**TASK REQUIREMENTS**
Extract the data exactly, missing nothing.

**Stored data entries**
═══

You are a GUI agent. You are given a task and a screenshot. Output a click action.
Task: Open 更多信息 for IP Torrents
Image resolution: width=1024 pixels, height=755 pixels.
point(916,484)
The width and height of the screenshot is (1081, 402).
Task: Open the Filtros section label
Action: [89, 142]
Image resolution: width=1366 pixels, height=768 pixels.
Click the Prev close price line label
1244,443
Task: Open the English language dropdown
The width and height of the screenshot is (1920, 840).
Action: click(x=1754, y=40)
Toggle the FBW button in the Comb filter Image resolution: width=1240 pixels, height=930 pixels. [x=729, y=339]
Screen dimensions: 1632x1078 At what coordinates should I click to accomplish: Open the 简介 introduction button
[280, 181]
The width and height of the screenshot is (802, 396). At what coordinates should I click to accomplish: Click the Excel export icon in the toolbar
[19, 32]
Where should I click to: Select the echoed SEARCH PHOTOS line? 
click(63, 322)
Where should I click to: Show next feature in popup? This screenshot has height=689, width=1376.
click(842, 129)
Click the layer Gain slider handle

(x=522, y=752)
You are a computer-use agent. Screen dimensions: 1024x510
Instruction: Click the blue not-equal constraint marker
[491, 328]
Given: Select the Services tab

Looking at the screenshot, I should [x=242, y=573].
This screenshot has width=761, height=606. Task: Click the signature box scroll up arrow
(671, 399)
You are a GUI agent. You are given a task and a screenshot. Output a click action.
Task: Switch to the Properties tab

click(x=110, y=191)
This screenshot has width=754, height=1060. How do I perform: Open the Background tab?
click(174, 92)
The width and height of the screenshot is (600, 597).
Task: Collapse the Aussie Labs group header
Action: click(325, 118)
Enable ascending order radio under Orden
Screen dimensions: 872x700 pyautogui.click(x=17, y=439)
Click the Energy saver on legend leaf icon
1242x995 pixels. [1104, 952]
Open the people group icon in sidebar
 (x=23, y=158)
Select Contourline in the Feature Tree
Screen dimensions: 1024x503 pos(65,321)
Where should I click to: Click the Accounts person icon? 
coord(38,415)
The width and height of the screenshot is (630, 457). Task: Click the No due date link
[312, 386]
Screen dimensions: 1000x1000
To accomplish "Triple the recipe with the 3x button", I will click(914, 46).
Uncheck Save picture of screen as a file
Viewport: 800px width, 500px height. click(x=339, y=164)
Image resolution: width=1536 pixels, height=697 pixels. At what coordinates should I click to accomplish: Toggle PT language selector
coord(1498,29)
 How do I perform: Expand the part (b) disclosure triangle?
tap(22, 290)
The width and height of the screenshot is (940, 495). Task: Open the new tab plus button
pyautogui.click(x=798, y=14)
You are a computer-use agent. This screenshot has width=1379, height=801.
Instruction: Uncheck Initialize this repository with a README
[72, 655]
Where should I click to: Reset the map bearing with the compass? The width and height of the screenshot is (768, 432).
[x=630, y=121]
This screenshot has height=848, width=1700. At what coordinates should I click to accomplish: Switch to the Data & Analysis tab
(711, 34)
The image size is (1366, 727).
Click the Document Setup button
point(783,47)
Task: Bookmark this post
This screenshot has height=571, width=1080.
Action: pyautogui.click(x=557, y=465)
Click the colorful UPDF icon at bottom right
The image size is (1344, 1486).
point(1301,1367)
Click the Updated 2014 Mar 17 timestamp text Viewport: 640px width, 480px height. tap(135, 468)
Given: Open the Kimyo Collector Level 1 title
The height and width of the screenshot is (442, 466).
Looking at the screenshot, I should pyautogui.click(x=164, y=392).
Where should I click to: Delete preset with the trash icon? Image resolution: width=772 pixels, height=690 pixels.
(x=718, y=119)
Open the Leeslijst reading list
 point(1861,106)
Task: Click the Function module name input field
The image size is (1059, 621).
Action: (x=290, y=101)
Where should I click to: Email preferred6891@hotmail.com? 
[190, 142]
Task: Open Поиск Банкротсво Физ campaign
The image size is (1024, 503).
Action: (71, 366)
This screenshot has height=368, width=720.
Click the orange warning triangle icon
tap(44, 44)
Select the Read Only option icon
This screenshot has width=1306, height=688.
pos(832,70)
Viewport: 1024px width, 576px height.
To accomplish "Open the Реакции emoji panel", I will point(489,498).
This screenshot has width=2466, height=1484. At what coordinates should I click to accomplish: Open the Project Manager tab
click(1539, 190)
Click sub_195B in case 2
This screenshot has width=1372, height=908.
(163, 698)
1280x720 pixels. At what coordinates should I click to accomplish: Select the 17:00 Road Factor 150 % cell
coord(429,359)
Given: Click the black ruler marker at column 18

═══

**OUTPUT OF THE EXERCISE**
You are a GUI agent. You are given a task and a screenshot. Output a click action.
Task: Open 更多信息 for IP Torrents
Image resolution: width=1024 pixels, height=755 pixels.
point(916,484)
The width and height of the screenshot is (1081, 402).
Task: Open the Filtros section label
Action: [89, 142]
Image resolution: width=1366 pixels, height=768 pixels.
Click the Prev close price line label
1244,443
Task: Open the English language dropdown
The width and height of the screenshot is (1920, 840).
Action: click(x=1754, y=40)
Toggle the FBW button in the Comb filter Image resolution: width=1240 pixels, height=930 pixels. [x=729, y=339]
Screen dimensions: 1632x1078 At what coordinates should I click to accomplish: Open the 简介 introduction button
[280, 181]
The width and height of the screenshot is (802, 396). At what coordinates should I click to accomplish: Click the Excel export icon in the toolbar
[19, 32]
Where should I click to: Select the echoed SEARCH PHOTOS line? 
click(63, 322)
Where should I click to: Show next feature in popup? This screenshot has height=689, width=1376.
click(842, 129)
Click the layer Gain slider handle

(x=522, y=752)
You are a computer-use agent. Screen dimensions: 1024x510
Instruction: Click the blue not-equal constraint marker
[491, 328]
Given: Select the Services tab

Looking at the screenshot, I should [x=242, y=573].
This screenshot has width=761, height=606. Task: Click the signature box scroll up arrow
(671, 399)
You are a GUI agent. You are given a task and a screenshot. Output a click action.
Task: Switch to the Properties tab

click(x=110, y=191)
This screenshot has width=754, height=1060. How do I perform: Open the Background tab?
click(174, 92)
The width and height of the screenshot is (600, 597).
Task: Collapse the Aussie Labs group header
Action: click(325, 118)
Enable ascending order radio under Orden
Screen dimensions: 872x700 pyautogui.click(x=17, y=439)
Click the Energy saver on legend leaf icon
1242x995 pixels. [1104, 952]
Open the people group icon in sidebar
 (x=23, y=158)
Select Contourline in the Feature Tree
Screen dimensions: 1024x503 pos(65,321)
Where should I click to: Click the Accounts person icon? 
coord(38,415)
The width and height of the screenshot is (630, 457). Task: Click the No due date link
[312, 386]
Screen dimensions: 1000x1000
To accomplish "Triple the recipe with the 3x button", I will click(914, 46).
Uncheck Save picture of screen as a file
Viewport: 800px width, 500px height. click(x=339, y=164)
Image resolution: width=1536 pixels, height=697 pixels. At what coordinates should I click to accomplish: Toggle PT language selector
coord(1498,29)
 How do I perform: Expand the part (b) disclosure triangle?
tap(22, 290)
The width and height of the screenshot is (940, 495). Task: Open the new tab plus button
pyautogui.click(x=798, y=14)
You are a computer-use agent. This screenshot has width=1379, height=801.
Instruction: Uncheck Initialize this repository with a README
[72, 655]
Where should I click to: Reset the map bearing with the compass? The width and height of the screenshot is (768, 432).
[x=630, y=121]
This screenshot has height=848, width=1700. At what coordinates should I click to accomplish: Switch to the Data & Analysis tab
(711, 34)
The image size is (1366, 727).
Click the Document Setup button
point(783,47)
Task: Bookmark this post
This screenshot has height=571, width=1080.
Action: pyautogui.click(x=557, y=465)
Click the colorful UPDF icon at bottom right
The image size is (1344, 1486).
point(1301,1367)
Click the Updated 2014 Mar 17 timestamp text Viewport: 640px width, 480px height. tap(135, 468)
Given: Open the Kimyo Collector Level 1 title
The height and width of the screenshot is (442, 466).
Looking at the screenshot, I should pyautogui.click(x=164, y=392).
Where should I click to: Delete preset with the trash icon? Image resolution: width=772 pixels, height=690 pixels.
(x=718, y=119)
Open the Leeslijst reading list
 point(1861,106)
Task: Click the Function module name input field
The image size is (1059, 621).
Action: (x=290, y=101)
Where should I click to: Email preferred6891@hotmail.com? 
[190, 142]
Task: Open Поиск Банкротсво Физ campaign
The image size is (1024, 503).
Action: (71, 366)
This screenshot has height=368, width=720.
Click the orange warning triangle icon
tap(44, 44)
Select the Read Only option icon
This screenshot has width=1306, height=688.
pos(832,70)
Viewport: 1024px width, 576px height.
To accomplish "Open the Реакции emoji panel", I will point(489,498).
This screenshot has width=2466, height=1484. At what coordinates should I click to accomplish: Open the Project Manager tab
click(1539, 190)
Click sub_195B in case 2
This screenshot has width=1372, height=908.
(163, 698)
1280x720 pixels. At what coordinates should I click to accomplish: Select the 17:00 Road Factor 150 % cell
coord(429,359)
Given: Click the black ruler marker at column 18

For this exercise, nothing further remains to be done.